Sorry for the rant. But if your on the east coast and you want to go to Ecuador, fly continental.

I'm a big fan of the Orchid tours that Ecuagenera puts on. I would recommed them. It possible to do your own thing, but Ecuagenera takes a lot of the guess work out of it, plus they know where to go. I saw way more orchids with them then when I did my own exploring.

Kyle


----------



## Heather (Jul 1, 2006)

Okay, FYI, I was checking to Quito, not Guayaquil. The latter looks to be comparable and cheapest (right now) is actually the Continental flight (that's from Boston -> Newark -> Guayaquil.


----------



## PHRAG (Jul 1, 2006)

Are we all going to meet up at one airport and fly out together? I don't know where I will be living in January, but it might be easier and cheaper for me to buy the same ticket as some of you, and then take a plane, drive or catch a bus to the airport of departure. This is probably a logistical mess for me only, but I was just wondering if the rest of you were thinking about taking the same flights.

Zach. If you are really interested in going, I can find a way to get your ticket. You would be responsible for food and lodging, which if what I am hearing is correct, could be next to nothing. P.M. me and let's talk.

How long do you all think we should plan the trip for? 5 days? 

Heather, have you tried the "tricks" of cheap airline tickets. Changing departure days, picking redeye flights? Supposedly, you can fly to Ecuador from Miami pretty cheap, and fly from most cities in the U.S. to Miami pretty cheap. And the cost of these two tickets might be cheaper than one ticket for a direct flight to Ecuador. We just might have to leave ourselves plenty of time in between flights so we don't miss one.

Just ideas.


----------



## lienluu (Jul 1, 2006)

A friend of mine gives tours of Ecuador and Peru. He also arranges all the paperwork so that you can bring back all the plants you find (within reason) and of course, some species excluded.


----------



## Heather (Jul 1, 2006)

PHRAG said:


> How long do you all think we should plan the trip for? 5 days?

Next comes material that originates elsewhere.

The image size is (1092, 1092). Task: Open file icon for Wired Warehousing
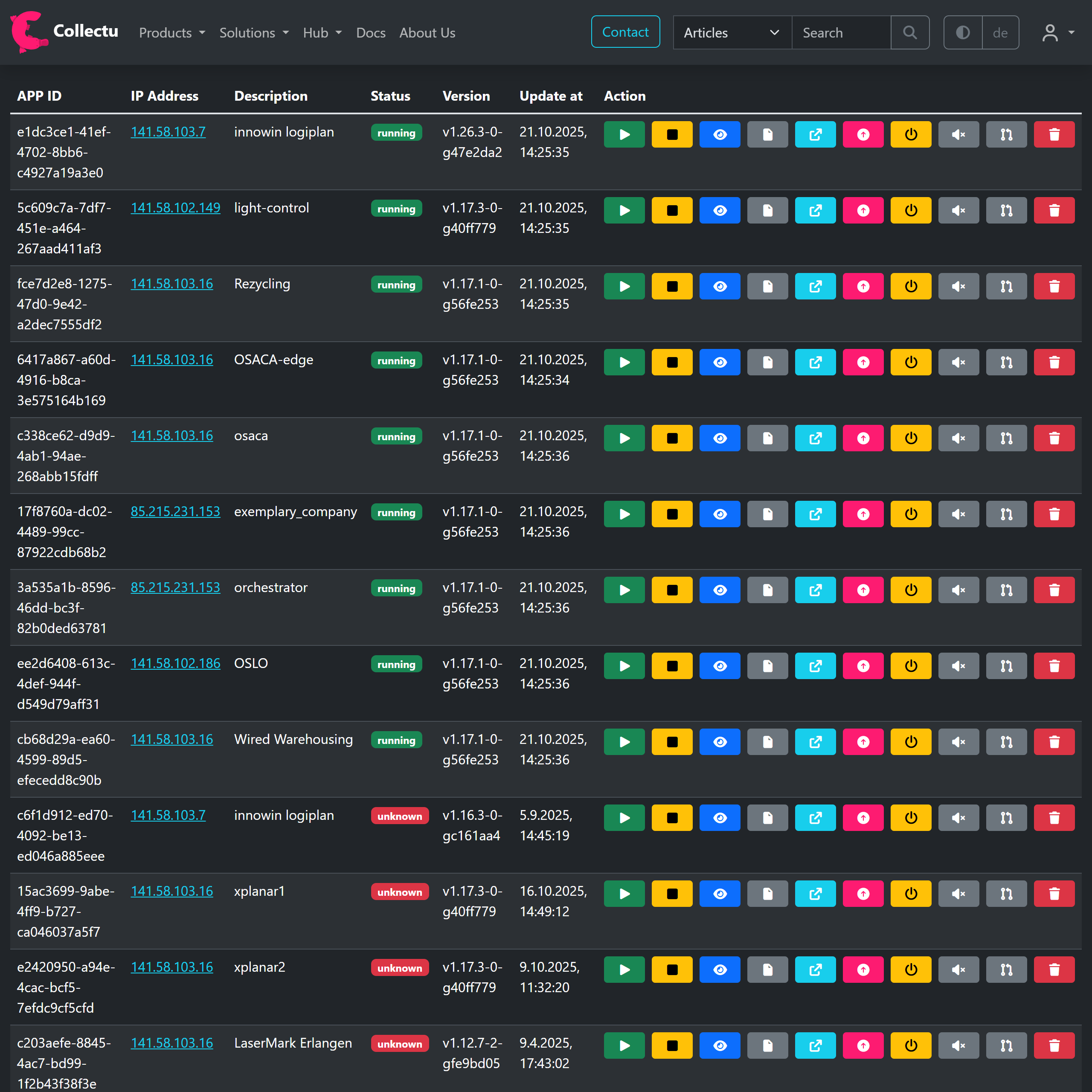pyautogui.click(x=767, y=741)
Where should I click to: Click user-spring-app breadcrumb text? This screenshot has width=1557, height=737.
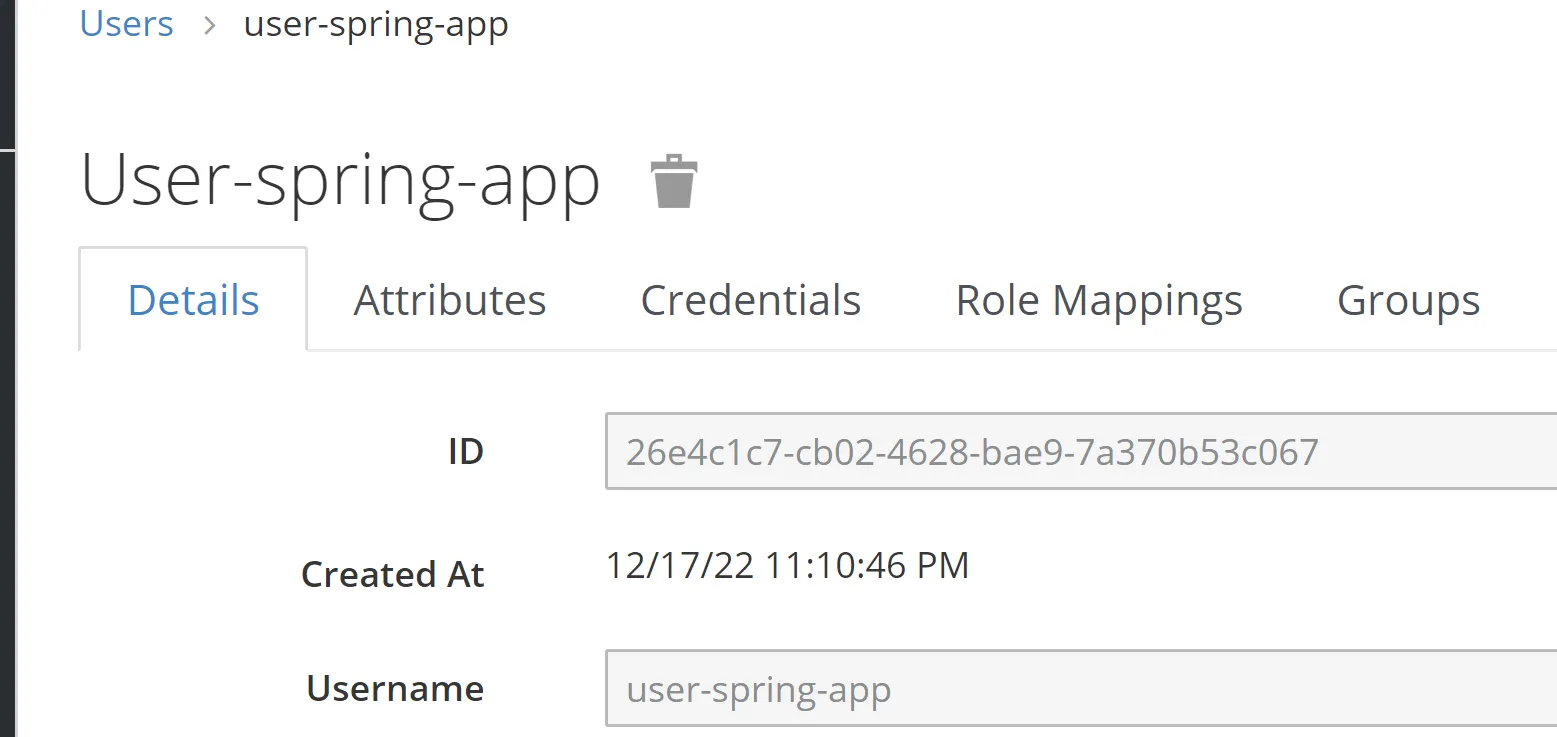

I don't know, that sounds short to me though, I was thinking at least a week, but maybe we should check into the Ecuagenera idea also...? 



PHRAG said:


> Heather, have you tried the "tricks" of cheap airline tickets. Changing departure days, picking redeye flights? Supposedly, you can fly to Ecuador from Miami pretty cheap, and fly from most cities in the U.S. to Miami pretty cheap. And the cost of these two tickets might be cheaper than one ticket for a direct flight to Ecuador. We just might have to leave ourselves plenty of time in between flights so we don't miss one.
> 
> Just ideas.



Not yet, I was just trying to get a ballpark estimate to give us an idea of what airfare could range. We probably need some ballpark idea of dates to shoot for also, I just randomly picked the 5th-12th ish.


----------



## bwester (Jul 1, 2006)

Well, I dont think my wife will let me go  Maybe someone could smuggle me back some plants though


----------



## Heather (Jul 1, 2006)

bwester said:


> Well, I dont think my wife will let me go  Maybe someone could smuggle me back some plants though



Bring her along? Come one, who doesn't want to go to Ecuador?


----------



## lindafrog (Jul 1, 2006)

*board field trip*

ahh, climbing Machu Piccu and seeing masdevallia veitchiana has always been a dream of mine, Can I meet you at the border?
:clap:


----------



## Wogga (Jul 1, 2006)

Lien - that sounds like a great idea - i know ill want to bring plants back with me. its pleurothallid heaven down there, so im sure it would be a wet dream for me. id like to find some sobralias as well (i got a S. decora today - only sobralia to keiki). 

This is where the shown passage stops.